_PROVIDED PASSAGE_.

The government is re-considering a proposal to allow foreign direct investment 
of up to 26 per cent in multi-brand retail, a move that will allow global 
giants like Wal-Mart Stores Inc and Tesco Plc to gain a foothold in India.

Speaking at Assocham's international retail summit, Rakesh Kacker, additional 
secretary in the department of consumer affairs, said the government would take 
a decision at an "appropriate time". He did not specify the time-frame.

The move has been in abeyance due to protests from across the political 
spectrum.

Kacker's comment is at variance with Commerce Minister Kamal Nath's remark on 
NDTV.com in July that the government is not looking at major reforms in the 
sector.

At present, 100 per cent foreign investment is allowed only in cash-and-carry 
businesses, which supply to small businesses. Also, 51 per cent foreign equity 
is permitted in single-brand outlets, which sell only one particular brand of 
products.

_DATASET SECTION_.
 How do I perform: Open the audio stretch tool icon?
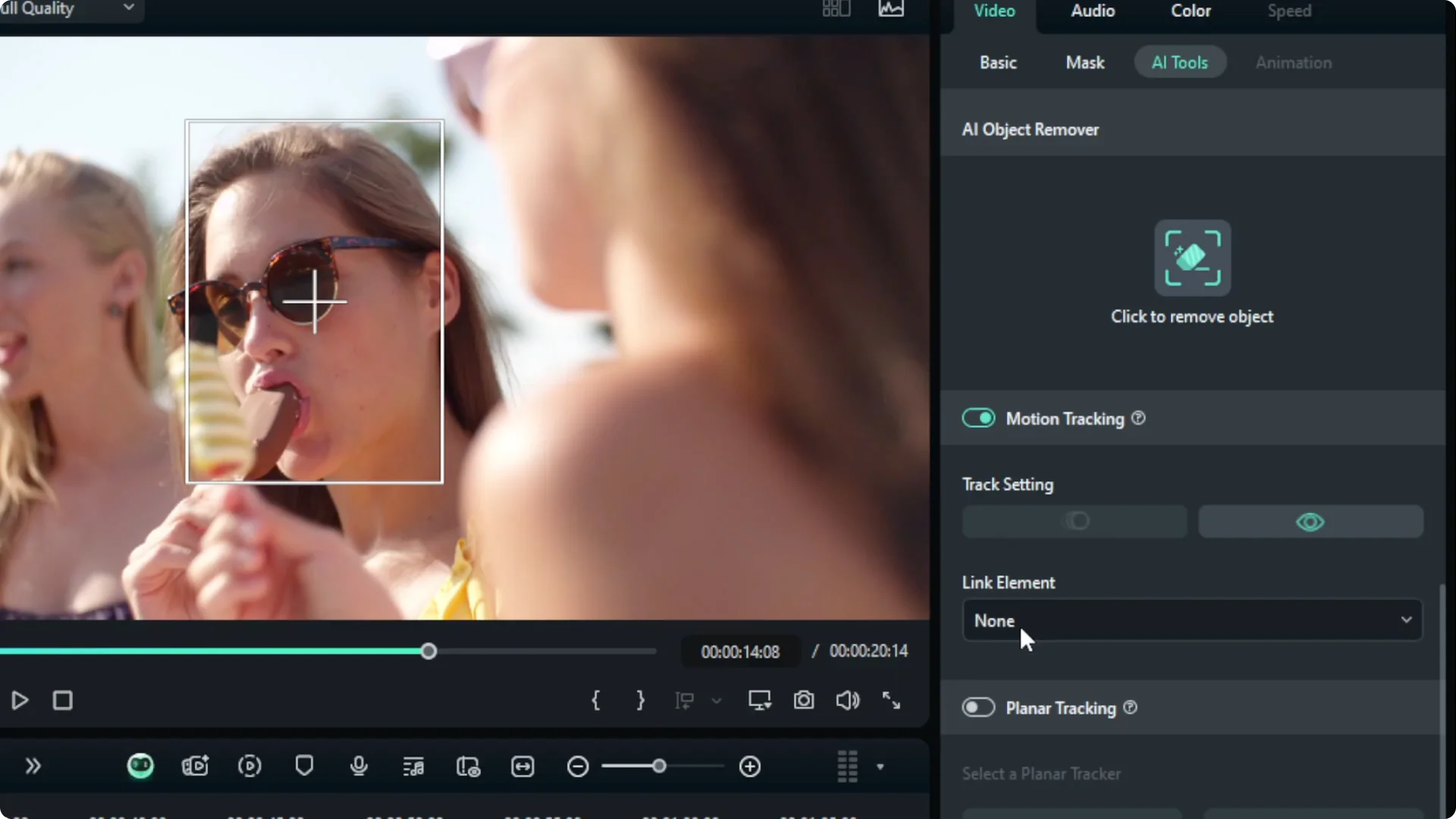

_WRITTEN TASK_. According to the retail investment report, why has the proposal to allow foreign direct investment in multi-brand retail been on hold? Answer in one to three sentences. Draw only on the retail investment report, not on the data.

_PROBLEM SOLUTION_. The proposal to allow foreign direct investment of up to 26 per cent in multi-brand retail has been in abeyance because of protests from across the political spectrum.